Brief:
Everything from the line containing "Given: Click the bold" through the end of the entries below must be set down exactly, and nothing else.

┄┄┄┄┄┄┄┄┄┄

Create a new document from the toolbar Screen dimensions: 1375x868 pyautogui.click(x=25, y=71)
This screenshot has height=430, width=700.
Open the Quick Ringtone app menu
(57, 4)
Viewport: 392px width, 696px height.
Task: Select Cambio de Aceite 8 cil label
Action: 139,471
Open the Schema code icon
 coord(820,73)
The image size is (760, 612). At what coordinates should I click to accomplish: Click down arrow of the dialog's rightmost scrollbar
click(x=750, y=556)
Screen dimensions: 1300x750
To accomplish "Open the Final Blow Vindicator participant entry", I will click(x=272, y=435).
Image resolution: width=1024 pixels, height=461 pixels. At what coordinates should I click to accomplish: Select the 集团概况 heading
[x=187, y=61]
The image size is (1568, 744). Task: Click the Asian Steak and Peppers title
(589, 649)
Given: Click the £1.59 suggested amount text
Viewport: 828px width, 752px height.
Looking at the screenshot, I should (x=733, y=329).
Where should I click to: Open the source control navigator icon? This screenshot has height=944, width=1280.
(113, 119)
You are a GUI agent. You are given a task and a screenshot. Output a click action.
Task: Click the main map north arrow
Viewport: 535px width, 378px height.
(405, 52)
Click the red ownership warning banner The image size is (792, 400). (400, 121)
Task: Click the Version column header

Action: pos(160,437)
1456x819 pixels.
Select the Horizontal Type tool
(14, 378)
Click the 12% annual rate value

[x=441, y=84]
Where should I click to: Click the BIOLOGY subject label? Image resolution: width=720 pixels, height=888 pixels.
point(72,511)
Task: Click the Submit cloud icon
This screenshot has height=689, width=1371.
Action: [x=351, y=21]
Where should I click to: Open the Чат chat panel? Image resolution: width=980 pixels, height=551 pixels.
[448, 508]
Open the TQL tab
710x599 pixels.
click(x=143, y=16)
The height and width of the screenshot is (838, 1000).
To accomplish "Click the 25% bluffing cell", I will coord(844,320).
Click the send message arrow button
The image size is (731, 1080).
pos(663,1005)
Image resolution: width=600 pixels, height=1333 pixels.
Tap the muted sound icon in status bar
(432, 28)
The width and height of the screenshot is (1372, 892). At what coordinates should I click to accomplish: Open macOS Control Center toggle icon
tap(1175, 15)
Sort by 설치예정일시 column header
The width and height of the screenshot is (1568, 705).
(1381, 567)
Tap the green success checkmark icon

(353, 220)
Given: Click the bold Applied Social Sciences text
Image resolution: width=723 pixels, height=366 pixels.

┄┄┄┄┄┄┄┄┄┄

Completed task:
Given: Click the bold Applied Social Sciences text
Image resolution: width=723 pixels, height=366 pixels.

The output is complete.